-- Directions for this task --
Of all the lines in the entries below, give again exactly those starting at the line containing "How do I perform: Jump" and ending at the line containing "Click the green Good", both ends included, and no others.

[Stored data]
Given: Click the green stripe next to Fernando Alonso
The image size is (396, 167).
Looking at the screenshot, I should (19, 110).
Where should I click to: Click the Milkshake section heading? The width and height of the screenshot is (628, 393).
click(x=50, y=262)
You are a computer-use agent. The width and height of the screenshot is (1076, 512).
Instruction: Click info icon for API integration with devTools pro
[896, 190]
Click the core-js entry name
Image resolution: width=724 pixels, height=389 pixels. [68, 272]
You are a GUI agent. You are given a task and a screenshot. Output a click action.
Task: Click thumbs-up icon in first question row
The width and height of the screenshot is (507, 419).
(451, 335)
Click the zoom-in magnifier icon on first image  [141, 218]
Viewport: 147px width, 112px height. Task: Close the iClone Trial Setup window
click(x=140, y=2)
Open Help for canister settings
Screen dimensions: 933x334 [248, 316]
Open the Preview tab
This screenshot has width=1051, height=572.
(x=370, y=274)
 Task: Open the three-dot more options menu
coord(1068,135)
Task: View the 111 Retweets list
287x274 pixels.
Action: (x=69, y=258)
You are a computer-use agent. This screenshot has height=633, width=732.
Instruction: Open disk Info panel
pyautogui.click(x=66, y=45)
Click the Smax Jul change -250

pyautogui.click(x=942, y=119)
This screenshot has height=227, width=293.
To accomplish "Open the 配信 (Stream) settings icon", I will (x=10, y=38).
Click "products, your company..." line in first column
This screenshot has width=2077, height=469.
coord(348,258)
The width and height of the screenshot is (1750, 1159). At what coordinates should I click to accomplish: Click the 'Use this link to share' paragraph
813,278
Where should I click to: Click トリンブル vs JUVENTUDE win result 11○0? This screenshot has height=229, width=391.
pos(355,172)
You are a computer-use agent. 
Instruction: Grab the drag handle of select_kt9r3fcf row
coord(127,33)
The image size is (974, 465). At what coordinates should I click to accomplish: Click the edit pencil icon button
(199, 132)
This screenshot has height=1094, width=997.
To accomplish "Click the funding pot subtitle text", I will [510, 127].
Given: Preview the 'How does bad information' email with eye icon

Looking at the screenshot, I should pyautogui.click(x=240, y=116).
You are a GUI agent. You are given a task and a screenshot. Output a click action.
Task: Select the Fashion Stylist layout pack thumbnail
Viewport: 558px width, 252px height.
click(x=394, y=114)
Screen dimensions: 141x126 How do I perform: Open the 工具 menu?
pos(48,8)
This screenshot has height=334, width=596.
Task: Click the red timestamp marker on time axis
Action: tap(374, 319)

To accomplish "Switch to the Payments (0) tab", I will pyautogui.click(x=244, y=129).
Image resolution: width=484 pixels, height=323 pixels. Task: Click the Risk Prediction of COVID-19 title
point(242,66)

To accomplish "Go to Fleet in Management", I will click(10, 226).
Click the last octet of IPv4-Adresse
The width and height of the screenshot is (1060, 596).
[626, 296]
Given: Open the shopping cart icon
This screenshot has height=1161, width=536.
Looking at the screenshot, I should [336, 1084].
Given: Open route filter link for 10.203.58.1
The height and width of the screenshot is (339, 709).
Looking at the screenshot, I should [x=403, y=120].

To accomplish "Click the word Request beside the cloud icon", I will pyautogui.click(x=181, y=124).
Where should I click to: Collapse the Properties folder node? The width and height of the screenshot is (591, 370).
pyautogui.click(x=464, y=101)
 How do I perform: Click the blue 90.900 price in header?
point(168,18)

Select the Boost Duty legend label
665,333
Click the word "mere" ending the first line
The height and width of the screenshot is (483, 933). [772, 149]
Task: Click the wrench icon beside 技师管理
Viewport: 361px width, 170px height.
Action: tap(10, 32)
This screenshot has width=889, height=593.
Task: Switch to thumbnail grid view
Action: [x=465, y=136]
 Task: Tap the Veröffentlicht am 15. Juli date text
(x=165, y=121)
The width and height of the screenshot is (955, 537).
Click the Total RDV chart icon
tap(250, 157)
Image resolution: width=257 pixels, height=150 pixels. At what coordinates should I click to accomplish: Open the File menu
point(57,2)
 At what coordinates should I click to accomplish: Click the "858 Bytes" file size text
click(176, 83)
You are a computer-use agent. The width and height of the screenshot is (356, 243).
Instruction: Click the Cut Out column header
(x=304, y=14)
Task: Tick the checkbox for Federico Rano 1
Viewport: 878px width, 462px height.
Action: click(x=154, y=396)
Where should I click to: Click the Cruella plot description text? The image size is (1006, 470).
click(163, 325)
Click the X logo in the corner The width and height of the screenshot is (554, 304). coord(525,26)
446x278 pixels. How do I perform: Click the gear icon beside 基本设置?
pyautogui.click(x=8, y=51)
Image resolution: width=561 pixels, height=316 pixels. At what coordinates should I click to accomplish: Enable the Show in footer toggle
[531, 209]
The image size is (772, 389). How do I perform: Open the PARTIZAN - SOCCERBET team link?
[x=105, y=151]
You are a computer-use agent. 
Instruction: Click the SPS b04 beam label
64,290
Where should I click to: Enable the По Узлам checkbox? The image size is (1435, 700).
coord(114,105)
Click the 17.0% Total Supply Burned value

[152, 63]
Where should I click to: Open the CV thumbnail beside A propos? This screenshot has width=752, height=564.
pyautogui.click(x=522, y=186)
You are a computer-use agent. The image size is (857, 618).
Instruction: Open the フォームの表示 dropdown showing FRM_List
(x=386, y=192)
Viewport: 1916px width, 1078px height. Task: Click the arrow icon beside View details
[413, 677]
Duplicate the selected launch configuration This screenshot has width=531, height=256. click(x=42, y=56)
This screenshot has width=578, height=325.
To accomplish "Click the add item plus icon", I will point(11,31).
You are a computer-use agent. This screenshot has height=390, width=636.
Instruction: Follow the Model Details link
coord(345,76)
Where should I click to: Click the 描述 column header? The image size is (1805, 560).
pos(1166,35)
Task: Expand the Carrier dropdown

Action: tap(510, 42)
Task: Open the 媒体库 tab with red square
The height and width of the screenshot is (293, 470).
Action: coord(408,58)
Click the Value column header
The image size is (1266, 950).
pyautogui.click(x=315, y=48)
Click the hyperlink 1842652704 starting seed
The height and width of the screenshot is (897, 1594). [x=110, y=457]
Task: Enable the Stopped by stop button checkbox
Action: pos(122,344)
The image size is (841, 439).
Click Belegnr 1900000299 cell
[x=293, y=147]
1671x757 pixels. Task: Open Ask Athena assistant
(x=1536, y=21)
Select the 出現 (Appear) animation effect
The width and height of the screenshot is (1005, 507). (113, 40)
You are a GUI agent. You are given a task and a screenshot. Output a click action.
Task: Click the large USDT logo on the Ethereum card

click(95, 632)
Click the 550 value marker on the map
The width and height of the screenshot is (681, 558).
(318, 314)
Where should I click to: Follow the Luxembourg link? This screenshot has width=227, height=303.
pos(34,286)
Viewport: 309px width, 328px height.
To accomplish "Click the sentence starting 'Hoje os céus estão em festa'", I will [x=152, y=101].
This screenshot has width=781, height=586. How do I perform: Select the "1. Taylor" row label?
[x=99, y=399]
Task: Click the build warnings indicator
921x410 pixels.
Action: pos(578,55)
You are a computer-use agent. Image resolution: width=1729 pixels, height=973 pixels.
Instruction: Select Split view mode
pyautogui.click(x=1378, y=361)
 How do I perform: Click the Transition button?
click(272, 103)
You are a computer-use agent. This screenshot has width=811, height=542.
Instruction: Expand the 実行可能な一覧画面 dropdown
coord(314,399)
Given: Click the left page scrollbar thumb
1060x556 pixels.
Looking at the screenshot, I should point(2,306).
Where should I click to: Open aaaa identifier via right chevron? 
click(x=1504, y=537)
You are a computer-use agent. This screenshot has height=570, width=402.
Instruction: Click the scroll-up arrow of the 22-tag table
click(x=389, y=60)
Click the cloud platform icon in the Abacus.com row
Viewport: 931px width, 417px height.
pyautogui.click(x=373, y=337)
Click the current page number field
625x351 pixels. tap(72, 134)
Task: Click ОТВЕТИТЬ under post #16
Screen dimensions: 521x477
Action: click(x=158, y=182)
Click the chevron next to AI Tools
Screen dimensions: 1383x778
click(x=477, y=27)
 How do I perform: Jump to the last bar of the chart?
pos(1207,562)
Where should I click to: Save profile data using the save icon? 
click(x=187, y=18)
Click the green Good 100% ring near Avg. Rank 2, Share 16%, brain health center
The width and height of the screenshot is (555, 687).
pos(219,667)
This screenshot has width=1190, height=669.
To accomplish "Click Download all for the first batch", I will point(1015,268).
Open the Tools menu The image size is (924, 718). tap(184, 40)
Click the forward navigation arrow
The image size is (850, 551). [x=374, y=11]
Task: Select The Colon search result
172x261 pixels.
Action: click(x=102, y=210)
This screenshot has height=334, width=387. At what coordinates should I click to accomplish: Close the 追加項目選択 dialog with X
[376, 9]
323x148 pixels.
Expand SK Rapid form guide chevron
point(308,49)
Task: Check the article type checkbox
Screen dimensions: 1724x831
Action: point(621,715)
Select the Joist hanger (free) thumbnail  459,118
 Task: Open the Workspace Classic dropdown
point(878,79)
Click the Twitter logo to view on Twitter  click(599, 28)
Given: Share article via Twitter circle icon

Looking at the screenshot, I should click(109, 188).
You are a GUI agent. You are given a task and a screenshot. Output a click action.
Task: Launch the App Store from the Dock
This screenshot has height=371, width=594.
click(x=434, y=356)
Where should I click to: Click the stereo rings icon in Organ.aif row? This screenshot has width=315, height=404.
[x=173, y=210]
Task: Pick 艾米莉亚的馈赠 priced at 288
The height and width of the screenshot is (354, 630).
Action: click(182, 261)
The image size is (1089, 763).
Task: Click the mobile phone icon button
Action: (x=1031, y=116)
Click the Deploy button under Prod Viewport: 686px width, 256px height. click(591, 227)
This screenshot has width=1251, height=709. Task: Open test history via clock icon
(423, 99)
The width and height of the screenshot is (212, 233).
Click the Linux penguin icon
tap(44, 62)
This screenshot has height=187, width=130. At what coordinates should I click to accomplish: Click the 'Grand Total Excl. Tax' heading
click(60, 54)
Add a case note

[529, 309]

-- Solution for this exercise --
 How do I perform: Jump to the last bar of the chart?
pos(1207,562)
Where should I click to: Save profile data using the save icon? 
click(x=187, y=18)
Click the green Good 100% ring near Avg. Rank 2, Share 16%, brain health center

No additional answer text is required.